Government bond yields have fallen so low that investors need alternatives to traditional safe havens to hedge their portfolios, Patrik Schowitz, global strategist at JPMorgan Asset in Hong Kong, said in an interview on Wednesday.
“We’re overweight cash,” Schowitz said. For investors using bonds to hedge equity portfolios, “there’s not much to like any more,” he said.
Investors have increased cash balances throughout the year to shore up portfolio defenses after March’s market turmoil. That’s left them on the sidelines as the global economy starts to exit from lockdowns, with the S&P 500 up 38% from the trough that month.
Money-market funds have accumulated some $1.2 trillion in inflows since February, according to Jefferies.
Schowitz said he recommends an underweight position in duration, expecting a slight rise in bond yields, and for investors to rotate out of safe havens into assets geared toward economic recovery in the months ahead. The U.S. recession is just about over, he said.

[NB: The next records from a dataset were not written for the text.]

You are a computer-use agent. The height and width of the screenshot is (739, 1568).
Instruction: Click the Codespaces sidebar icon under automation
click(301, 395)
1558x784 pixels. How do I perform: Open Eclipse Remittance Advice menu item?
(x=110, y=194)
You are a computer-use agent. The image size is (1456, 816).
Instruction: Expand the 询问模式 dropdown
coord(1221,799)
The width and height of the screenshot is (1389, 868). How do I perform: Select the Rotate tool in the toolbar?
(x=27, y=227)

JPMorgan Asset is taking “baby steps” into higher-beta stocks and other cyclical sectors, Schowitz said. That justifies a preference for investing in Europe and emerging markets over the U.S., where stocks have run too far to be worth chasing, he added.
To be sure, some major institutional investors see reasons to remain cautious.
“The real economy will likely remain weak through the third quarter or end of the year, but financial markets have moved ahead on expectations of the economic rebound,” strategists from BlackRock wrote in a note dated June 3. “Markets may overshoot on expectations that turn out to be overly optimistic, or there are setbacks regarding the pandemic.”